Rep. John LaFalce, the ranking Democrat on the House Financial Services Committee, plans to introduce legislation shortly that would go beyond the Sarbanes bill in governing the use of health and medical information, a spokeswoman for the New York lawmaker said.

Industry lobbyists said it is difficult to predict the prospects for privacy legislation, which is expected to be opposed by Senate Banking Chairman Phil Gramm. The Texas Republican has advocated waiting until the Gramm-Leach-Bliley privacy provisions take effect before considering additional privacy protections.

Also, privacy hawk Richard Shelby, a Senate Banking member, has indicated that, unlike last year, he will not push hard for financial privacy legislation. Instead, the Alabama Republican plans to focus on strengthening Internet privacy protections.

Interest on Business Checking

S. 229

Sen.
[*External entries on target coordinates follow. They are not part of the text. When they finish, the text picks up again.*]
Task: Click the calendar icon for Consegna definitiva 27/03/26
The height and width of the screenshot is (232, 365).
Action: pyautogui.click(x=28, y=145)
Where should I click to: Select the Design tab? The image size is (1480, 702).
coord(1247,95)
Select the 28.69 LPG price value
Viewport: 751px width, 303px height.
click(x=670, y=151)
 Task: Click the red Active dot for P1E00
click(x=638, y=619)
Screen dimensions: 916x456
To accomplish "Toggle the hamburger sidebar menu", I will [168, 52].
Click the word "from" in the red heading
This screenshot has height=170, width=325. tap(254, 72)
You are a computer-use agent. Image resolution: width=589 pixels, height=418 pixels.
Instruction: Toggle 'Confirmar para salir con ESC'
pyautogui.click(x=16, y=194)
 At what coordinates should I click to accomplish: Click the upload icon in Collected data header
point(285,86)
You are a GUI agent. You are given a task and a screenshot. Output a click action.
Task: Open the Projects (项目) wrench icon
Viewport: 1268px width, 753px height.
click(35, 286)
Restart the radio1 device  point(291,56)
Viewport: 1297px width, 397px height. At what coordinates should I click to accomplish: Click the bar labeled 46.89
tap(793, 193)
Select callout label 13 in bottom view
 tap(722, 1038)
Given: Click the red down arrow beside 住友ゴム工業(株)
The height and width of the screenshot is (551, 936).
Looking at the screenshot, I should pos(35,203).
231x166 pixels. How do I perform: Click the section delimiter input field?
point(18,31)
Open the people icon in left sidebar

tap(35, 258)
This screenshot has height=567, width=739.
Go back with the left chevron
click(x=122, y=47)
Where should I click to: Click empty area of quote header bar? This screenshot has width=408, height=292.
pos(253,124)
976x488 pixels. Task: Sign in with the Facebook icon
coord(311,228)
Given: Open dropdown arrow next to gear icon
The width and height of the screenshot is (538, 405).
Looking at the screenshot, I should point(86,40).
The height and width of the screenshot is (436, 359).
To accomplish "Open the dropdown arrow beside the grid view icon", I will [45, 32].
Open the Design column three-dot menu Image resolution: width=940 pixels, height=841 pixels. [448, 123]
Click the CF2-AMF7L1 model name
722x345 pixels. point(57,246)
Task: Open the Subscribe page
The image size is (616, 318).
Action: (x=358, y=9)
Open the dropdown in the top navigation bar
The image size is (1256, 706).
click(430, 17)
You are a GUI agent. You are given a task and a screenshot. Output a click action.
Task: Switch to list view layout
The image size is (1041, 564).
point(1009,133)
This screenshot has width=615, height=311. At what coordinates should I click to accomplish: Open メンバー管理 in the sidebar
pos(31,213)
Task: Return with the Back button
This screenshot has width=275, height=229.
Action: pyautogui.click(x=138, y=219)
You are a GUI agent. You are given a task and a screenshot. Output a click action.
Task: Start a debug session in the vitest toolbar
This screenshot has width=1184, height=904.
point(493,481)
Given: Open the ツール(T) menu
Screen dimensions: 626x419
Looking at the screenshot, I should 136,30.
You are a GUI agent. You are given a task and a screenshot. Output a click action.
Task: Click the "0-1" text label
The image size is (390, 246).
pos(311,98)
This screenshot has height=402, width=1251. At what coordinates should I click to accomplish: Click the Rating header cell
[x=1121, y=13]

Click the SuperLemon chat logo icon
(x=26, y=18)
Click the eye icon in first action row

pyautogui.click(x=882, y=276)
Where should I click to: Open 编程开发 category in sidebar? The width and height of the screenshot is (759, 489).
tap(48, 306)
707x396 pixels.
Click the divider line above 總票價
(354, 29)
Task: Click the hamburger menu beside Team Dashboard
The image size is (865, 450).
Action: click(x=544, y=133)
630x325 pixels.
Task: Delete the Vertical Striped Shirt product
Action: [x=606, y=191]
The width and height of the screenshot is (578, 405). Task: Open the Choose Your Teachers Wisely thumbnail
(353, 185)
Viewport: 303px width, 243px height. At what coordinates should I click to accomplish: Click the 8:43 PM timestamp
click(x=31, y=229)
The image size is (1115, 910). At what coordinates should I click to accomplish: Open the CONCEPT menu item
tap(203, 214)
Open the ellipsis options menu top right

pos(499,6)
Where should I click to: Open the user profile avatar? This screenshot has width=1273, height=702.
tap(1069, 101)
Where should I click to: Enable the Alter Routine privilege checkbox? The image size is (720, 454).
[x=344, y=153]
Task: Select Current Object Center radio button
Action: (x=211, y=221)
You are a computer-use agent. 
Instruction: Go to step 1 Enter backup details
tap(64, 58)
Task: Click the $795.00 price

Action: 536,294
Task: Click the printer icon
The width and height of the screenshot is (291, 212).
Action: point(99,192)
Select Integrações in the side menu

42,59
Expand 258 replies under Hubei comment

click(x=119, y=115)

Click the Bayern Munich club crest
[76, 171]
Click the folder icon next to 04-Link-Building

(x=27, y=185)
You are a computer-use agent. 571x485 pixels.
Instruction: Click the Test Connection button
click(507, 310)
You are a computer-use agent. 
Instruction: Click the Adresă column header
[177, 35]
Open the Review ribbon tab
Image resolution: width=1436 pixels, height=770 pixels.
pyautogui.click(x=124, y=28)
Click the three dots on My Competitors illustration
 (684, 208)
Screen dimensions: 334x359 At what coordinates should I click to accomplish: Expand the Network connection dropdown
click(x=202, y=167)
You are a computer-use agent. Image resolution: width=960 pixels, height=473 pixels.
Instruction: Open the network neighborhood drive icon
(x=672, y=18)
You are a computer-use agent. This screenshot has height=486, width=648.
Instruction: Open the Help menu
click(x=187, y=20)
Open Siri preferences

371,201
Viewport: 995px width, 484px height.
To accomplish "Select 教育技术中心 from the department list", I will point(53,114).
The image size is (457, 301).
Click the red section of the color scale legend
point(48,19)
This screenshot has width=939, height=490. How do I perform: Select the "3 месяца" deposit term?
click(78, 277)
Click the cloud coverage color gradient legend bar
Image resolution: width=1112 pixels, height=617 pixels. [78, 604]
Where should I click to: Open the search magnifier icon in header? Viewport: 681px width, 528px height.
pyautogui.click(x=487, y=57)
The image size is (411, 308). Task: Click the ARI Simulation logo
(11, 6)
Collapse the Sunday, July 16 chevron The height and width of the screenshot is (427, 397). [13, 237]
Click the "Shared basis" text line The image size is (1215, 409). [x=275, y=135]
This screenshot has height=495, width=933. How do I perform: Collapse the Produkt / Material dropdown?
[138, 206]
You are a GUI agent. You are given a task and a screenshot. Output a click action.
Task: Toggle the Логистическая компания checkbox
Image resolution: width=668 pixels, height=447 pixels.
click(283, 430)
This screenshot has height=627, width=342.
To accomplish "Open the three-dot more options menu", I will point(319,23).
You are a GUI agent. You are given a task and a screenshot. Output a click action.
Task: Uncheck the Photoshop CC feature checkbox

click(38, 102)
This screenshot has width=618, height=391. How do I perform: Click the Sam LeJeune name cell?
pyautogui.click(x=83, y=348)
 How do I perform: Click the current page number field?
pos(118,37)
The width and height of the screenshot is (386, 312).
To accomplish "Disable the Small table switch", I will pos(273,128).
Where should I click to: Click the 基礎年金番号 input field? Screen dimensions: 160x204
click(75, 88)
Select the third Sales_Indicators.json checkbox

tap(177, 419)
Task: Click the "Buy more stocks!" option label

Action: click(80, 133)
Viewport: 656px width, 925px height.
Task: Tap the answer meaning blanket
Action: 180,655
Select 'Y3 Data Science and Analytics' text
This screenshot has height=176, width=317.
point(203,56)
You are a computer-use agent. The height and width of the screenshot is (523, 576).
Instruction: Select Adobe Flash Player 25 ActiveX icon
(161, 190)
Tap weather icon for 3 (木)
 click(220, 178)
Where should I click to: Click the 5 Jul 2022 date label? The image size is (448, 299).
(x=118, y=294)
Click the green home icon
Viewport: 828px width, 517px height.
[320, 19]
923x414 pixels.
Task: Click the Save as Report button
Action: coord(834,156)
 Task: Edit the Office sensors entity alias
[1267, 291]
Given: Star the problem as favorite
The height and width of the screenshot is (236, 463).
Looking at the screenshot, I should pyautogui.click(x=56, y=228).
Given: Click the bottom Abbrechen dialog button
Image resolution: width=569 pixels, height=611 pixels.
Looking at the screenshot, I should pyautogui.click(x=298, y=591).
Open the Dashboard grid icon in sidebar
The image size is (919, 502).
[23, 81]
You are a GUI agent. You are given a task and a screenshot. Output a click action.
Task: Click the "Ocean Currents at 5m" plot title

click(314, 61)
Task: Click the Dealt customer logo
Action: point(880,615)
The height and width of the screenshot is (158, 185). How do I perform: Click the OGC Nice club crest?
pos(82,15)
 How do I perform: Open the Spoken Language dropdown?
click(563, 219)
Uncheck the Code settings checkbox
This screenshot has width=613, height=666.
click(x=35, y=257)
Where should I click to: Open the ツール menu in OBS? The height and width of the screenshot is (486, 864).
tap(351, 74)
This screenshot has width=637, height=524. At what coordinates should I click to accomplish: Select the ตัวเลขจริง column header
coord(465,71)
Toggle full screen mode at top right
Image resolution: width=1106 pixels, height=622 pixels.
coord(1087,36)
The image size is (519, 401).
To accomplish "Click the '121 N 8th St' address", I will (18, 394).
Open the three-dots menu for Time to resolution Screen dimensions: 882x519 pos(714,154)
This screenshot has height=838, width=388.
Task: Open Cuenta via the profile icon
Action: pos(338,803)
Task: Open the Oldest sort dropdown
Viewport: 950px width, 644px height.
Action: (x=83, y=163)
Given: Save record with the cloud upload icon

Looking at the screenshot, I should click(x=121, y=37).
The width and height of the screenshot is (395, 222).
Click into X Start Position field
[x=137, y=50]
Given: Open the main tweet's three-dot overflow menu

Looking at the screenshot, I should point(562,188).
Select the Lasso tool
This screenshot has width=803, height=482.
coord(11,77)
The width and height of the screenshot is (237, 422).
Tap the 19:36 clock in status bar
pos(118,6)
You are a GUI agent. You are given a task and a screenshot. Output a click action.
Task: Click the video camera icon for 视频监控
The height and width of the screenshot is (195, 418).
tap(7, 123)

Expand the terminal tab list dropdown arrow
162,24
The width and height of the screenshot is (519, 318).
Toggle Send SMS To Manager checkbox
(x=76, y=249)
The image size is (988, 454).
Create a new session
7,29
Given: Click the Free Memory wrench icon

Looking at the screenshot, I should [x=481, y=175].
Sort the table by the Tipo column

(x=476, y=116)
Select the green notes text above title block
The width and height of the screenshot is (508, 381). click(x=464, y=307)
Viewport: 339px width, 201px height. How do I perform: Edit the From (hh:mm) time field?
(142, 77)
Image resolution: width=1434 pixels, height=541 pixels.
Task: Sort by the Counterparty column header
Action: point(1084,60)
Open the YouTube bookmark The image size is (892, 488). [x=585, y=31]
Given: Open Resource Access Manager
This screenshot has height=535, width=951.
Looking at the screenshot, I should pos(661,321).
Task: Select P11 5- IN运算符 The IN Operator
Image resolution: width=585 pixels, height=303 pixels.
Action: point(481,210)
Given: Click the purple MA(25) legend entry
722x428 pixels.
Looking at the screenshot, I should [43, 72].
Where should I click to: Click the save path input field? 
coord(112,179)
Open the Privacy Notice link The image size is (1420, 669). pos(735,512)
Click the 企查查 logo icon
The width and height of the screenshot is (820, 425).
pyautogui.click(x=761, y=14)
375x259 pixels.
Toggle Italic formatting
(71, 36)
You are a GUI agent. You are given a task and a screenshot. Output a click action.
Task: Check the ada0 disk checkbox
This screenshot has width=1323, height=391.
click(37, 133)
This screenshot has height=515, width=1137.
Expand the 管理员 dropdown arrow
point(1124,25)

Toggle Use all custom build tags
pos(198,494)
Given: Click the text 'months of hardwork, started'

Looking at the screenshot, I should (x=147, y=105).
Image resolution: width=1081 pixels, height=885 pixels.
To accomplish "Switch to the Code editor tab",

Chuck Hagel, R-Neb., reintroduced legislation on Jan. 31 that would let banks pay interest on business checking accounts as early as 2003.

Banks and thrifts would be able to offer the interest-bearing products two years after the bill’s enactment. In the interim, the legislation would increase to 24 per month, from six, the number of times banks could “sweep” funds overnight from non-interest-bearing commercial checking accounts into interest-bearing accounts.

The legislation also would authorize the government to pay interest on reserves that banks and thrifts are required to deposit with the Federal Reserve.

The measure is nearly identical to one that easily cleared the House and Senate Banking committees last year, then stalled in the Senate. It has the strong backing of the small-business and farm lobbies, but banking industry opinion is divided on interest-bearing business checking.

Deposit Insurance

S. 128, S. 227

Sen. Tim Johnson, D-S.D., introduced legislation on Jan. 23 that would double deposit insurance coverage to $200,000 per account.

The Meeting America’s Investment Needs in Small Towns Act would index coverage to 1980, when the limit on insured deposits was raised to $100,000 from $40,000. Afterward, deposit insurance would be indexed every three years to the consumer price index to keep up with inflation.

Supporters say the measure should help increase deposits in rural community banks, since rural people often have only one bank in their area.

The bill, referred to the Senate Banking Committee, of which Sen. Johnson is a member, has six co-sponsors, including fellow committee member Chuck Hagel, R-Neb.

Sen. Johnson introduced similar legislation last session, but it never made it out of the Banking Committee.

Separately, Sen. Robert Torricelli, D-N.J., introduced a bill on Jan. 31 that would give municipal deposits 100% federal insurance coverage.

In-state public deposits currently are insured for up to $200,000, and out-of-state municipal deposits are guaranteed up to $100,000. According to the Federal Deposit Insurance Corp., most banks are required under state laws to collateralize municipal deposits, and this worsens banks’ administrative burden.